The traditional style is known for its bold lines, bright colors, and iconic designs like roses, anchors, and gorgeous lady heads. With heavy hitters in the history of Traditional like Sailor Jerry, Don Ed Hardy, Bert Grimm, and Lyle Tuttle, this style of tattooing is one of the most well-known and beloved aesthetics within the tattoo community. They’re gorgeous from the get go, age beautifully, and are filled with the history of tattooing. You can’t really go wrong with a piece in this genre!
The watercolor style is currently in vogue. It’s in extremely high demand by the most recent generation of tattoo enthusiasts, who seem to be looking for something new to match the new millennium. It looks like what it sounds like, as if rendered with a brush dabbled in watery pastels. However, looks can be deceiving, while it’s easy to create this aesthetic when working with actual watercolors on paper or canvas, doing it with ink on the human body is no simple feat. Still, artists make all sorts of whimsical and poetic pieces using this innovative approach to tattooing.
New school is a tattooing style originating as early as the 1970s and influenced by some features of old school tattooing in the United States. The style is often characterized by the use of heavy outlines, vivid colors, and exaggerated depictions of the subject. New school also represents a transition towards openness in the sharing of techniques in tattooing.

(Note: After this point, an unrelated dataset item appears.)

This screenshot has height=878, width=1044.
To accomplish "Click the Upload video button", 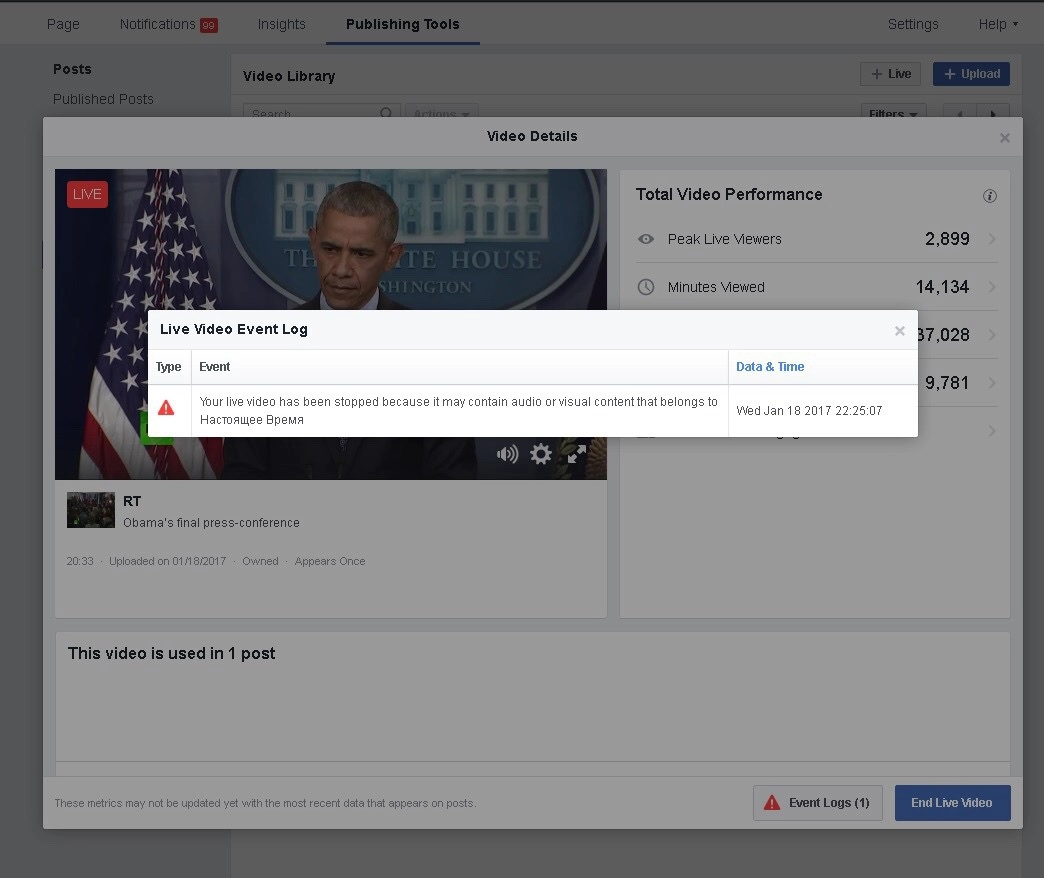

The traditional Japanese style, aka Irezumi, originated during the Edo period (1603-1868) alongside ukiyo-e — woodblock prints that were hugely popular among the merchant class at the time. Because of this, the icons found in this time-tested genre of body art come from the country’s age-old folklore, featuring tattooed heroes from the Suikoden and mythological creatures like dragons, kirins, and phoenixes. In short, every tattoo done in this style tells a story about Japans rich past, and beyond their dramatic smoke and wave filled appearance, this is what makes Irezumi masterpieces so powerful.

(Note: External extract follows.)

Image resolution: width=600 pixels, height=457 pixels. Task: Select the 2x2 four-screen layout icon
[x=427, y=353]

A large variety of work can be called Illustrative, and that is because there are so many techniques and art movements that inspired it! From etching and engraving, to abstract expressionism, and even fine line calligraphy, this style is extremely versatile. Many artists who work in this style will blend their own aesthetic with it to create a whole new style of their own…but as long as their tattoos look like they could belong on a piece of paper or a canvas hanging up in gallery, you know it’s Illustrative!